─── RECORD LIST

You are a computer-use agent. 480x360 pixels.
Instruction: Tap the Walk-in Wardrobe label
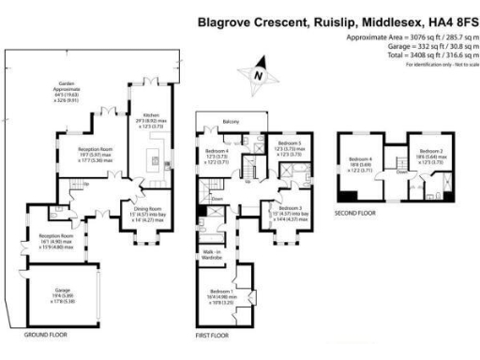211,254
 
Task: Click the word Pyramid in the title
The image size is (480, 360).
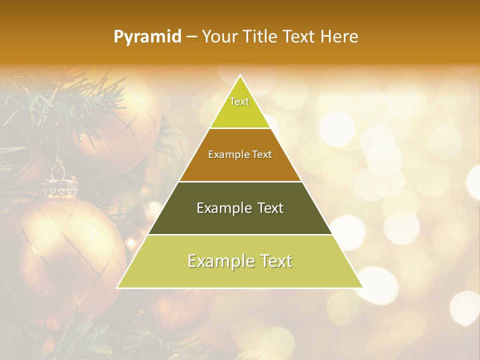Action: (148, 37)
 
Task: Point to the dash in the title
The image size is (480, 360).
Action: (192, 37)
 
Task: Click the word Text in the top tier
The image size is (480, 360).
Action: (240, 102)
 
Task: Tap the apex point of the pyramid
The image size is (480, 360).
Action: (240, 76)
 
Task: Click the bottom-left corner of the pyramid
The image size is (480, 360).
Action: (118, 288)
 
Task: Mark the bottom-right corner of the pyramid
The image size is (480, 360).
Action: (362, 288)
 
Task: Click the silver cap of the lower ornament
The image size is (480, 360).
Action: (59, 186)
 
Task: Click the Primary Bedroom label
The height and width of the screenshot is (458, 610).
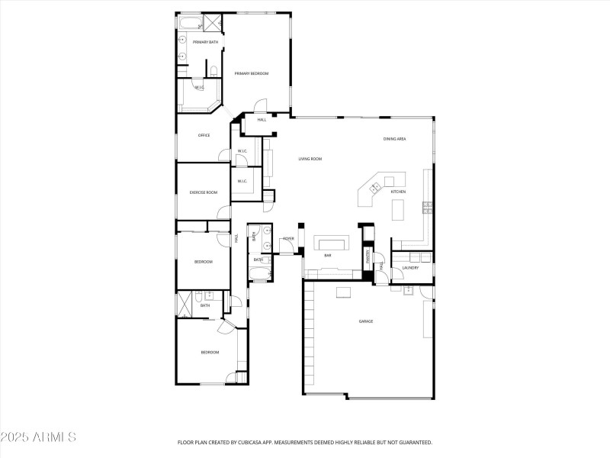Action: point(252,73)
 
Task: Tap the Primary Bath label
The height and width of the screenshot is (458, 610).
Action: point(204,42)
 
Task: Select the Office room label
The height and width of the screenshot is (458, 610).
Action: point(204,135)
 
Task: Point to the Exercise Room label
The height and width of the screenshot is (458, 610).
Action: point(204,192)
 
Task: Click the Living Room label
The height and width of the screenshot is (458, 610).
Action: point(310,159)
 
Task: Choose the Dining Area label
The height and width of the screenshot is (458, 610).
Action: point(394,139)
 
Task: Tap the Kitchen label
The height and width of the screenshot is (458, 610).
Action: point(398,192)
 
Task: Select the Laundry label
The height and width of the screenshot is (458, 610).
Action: point(409,268)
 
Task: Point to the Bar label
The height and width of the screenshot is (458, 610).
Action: point(328,256)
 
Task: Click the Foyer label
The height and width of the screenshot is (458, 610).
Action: point(288,239)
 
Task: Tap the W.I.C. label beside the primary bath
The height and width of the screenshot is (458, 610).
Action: point(199,87)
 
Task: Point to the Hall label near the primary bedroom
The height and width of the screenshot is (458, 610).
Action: point(262,120)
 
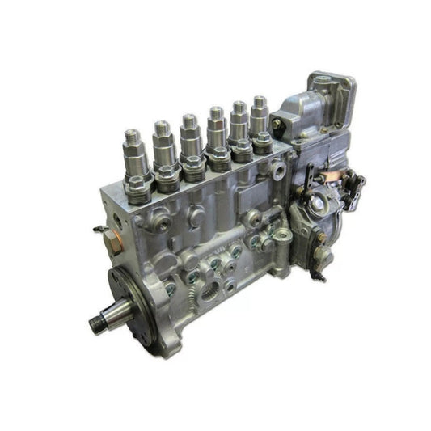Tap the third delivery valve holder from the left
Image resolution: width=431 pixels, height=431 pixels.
[189, 132]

──────

Copy every record above line for line, keeping each word unchanged, and leave the pictures out.

— THE REPLY —
You are a computer-use agent. 480x360 pixels.
Instruction: Tap the Walk-in Wardrobe label
211,254
 
Task: Click the word Pyramid in the title
The image size is (480, 360).
Action: (148, 37)
 
Task: Point to the dash in the title
The image size is (480, 360).
Action: (192, 37)
 
Task: Click the word Text in the top tier
The image size is (480, 360).
Action: (240, 102)
 
Task: Tap the apex point of the pyramid
The image size is (480, 360).
Action: (240, 76)
 
Task: Click the bottom-left corner of the pyramid
The image size is (480, 360).
Action: (118, 288)
 
Task: Mark the bottom-right corner of the pyramid
The image size is (480, 360).
Action: (362, 288)
 
Task: Click the silver cap of the lower ornament
The image size is (480, 360).
Action: (59, 186)
 
Task: Click the Primary Bedroom label
The height and width of the screenshot is (458, 610).
Action: point(252,73)
 
Task: Tap the Primary Bath label
The height and width of the screenshot is (458, 610).
Action: point(204,42)
 
Task: Select the Office room label
The height and width of the screenshot is (458, 610).
Action: point(204,135)
 
Task: Point to the Exercise Room label
The height and width of the screenshot is (458, 610).
Action: point(204,192)
 
Task: Click the Living Room label
The height and width of the screenshot is (458, 610).
Action: point(310,159)
 
Task: Choose the Dining Area label
The height and width of the screenshot is (458, 610).
Action: point(394,139)
 
Task: Tap the Kitchen label
The height and width of the screenshot is (458, 610).
Action: point(398,192)
 
Task: Select the Laundry label
The height and width of the screenshot is (458, 610).
Action: point(409,268)
 
Task: Point to the Bar label
The height and width of the screenshot is (458, 610).
Action: point(328,256)
 
Task: Click the Foyer label
The height and width of the screenshot is (458, 610).
Action: point(288,239)
 
Task: Tap the W.I.C. label beside the primary bath
The height and width of the screenshot is (458, 610).
Action: point(199,87)
 
Task: Point to the Hall label near the primary bedroom
The height and width of the screenshot is (458, 610).
Action: point(262,120)
 
Tap the third delivery valve holder from the left
Image resolution: width=431 pixels, height=431 pixels.
[189, 132]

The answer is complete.